**** Dataset excerpts ****
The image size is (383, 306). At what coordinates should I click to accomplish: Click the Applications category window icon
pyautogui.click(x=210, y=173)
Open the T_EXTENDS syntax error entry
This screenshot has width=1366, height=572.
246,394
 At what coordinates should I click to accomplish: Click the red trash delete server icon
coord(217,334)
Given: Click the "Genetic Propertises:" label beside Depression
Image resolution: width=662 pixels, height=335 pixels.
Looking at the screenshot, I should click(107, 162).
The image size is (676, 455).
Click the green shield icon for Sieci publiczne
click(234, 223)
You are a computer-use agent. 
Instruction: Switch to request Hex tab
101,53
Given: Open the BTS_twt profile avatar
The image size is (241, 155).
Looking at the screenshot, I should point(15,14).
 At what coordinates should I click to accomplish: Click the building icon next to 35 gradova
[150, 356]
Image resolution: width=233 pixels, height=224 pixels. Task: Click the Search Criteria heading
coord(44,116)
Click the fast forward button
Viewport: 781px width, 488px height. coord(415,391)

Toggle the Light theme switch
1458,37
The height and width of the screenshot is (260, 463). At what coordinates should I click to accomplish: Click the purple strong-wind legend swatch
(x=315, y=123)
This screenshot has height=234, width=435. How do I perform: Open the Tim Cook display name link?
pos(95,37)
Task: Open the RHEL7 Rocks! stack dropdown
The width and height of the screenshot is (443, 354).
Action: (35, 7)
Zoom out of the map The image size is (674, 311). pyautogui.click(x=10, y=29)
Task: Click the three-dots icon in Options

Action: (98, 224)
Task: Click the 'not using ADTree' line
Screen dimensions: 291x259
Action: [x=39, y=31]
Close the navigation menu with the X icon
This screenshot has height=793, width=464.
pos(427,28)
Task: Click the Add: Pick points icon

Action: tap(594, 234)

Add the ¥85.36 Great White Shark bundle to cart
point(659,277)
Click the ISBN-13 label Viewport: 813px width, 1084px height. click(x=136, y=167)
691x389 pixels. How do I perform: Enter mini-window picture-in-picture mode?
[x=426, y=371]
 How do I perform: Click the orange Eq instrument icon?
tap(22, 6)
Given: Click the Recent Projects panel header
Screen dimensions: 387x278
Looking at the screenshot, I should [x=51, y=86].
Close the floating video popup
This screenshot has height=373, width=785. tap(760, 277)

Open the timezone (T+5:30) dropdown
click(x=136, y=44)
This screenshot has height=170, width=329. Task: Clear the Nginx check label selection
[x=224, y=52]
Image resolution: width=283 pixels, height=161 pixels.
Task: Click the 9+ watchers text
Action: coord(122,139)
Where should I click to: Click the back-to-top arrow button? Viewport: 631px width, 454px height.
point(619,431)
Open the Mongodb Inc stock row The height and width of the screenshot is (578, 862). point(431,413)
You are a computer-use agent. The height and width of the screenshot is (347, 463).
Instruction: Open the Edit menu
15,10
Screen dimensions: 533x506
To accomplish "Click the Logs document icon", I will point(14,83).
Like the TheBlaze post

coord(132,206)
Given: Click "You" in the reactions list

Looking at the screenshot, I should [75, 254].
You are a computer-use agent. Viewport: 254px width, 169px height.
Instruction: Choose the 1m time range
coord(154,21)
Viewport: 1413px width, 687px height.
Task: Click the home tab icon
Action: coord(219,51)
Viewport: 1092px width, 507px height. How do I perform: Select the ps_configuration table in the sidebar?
****
● **Work required**
Reproduce the entries above exactly, but only the lines between the line holding "Screen dimensions: 387x278" and the line holding "You are a computer-use agent. The", inclusive.

● **Response to the exercise**
Screen dimensions: 387x278
Looking at the screenshot, I should [x=51, y=86].
Close the floating video popup
This screenshot has height=373, width=785. tap(760, 277)

Open the timezone (T+5:30) dropdown
click(x=136, y=44)
This screenshot has height=170, width=329. Task: Clear the Nginx check label selection
[x=224, y=52]
Image resolution: width=283 pixels, height=161 pixels.
Task: Click the 9+ watchers text
Action: coord(122,139)
Where should I click to: Click the back-to-top arrow button? Viewport: 631px width, 454px height.
point(619,431)
Open the Mongodb Inc stock row The height and width of the screenshot is (578, 862). point(431,413)
You are a computer-use agent. The height and width of the screenshot is (347, 463).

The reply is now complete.